_DATASET RECORDS_.
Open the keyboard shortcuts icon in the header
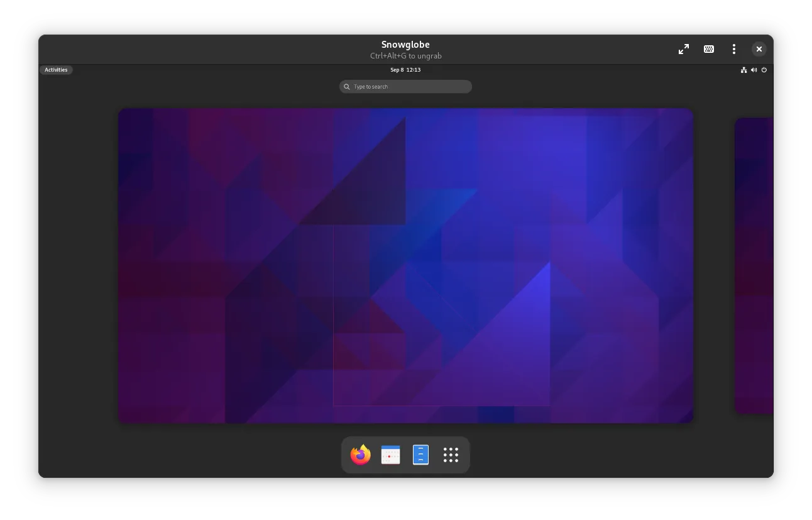The height and width of the screenshot is (520, 812). (709, 49)

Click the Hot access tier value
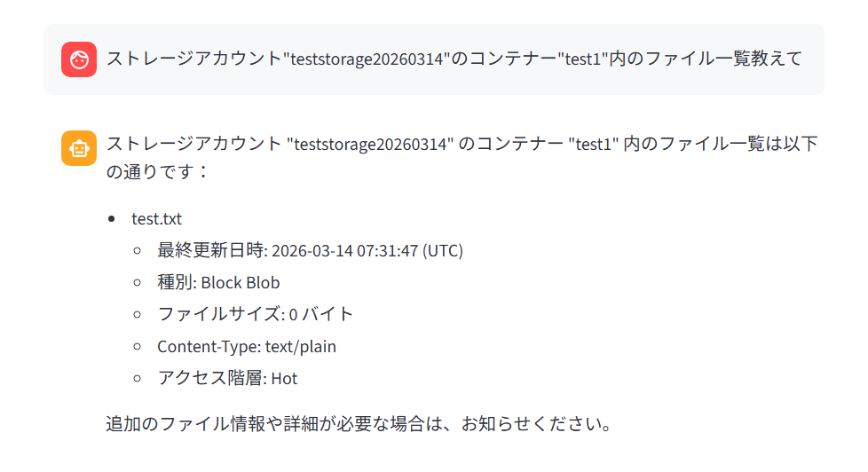pos(284,378)
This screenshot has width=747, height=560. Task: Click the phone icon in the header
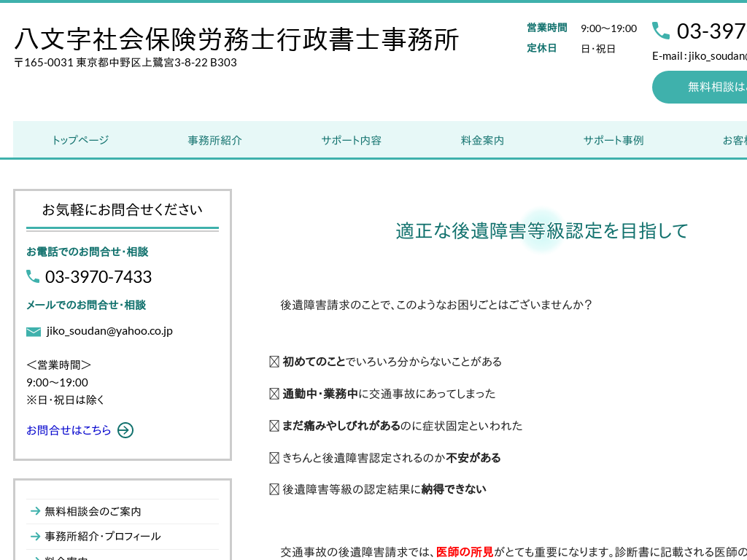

_AIM OF THE EXERCISE_. The line that contains "Click the Hot access tier value" begins the range and the last line of the entries ends it; print that range exactly, without pictures.

_SOLVED EXERCISE_.
Click the Hot access tier value
pos(284,378)
This screenshot has width=747, height=560. Task: Click the phone icon in the header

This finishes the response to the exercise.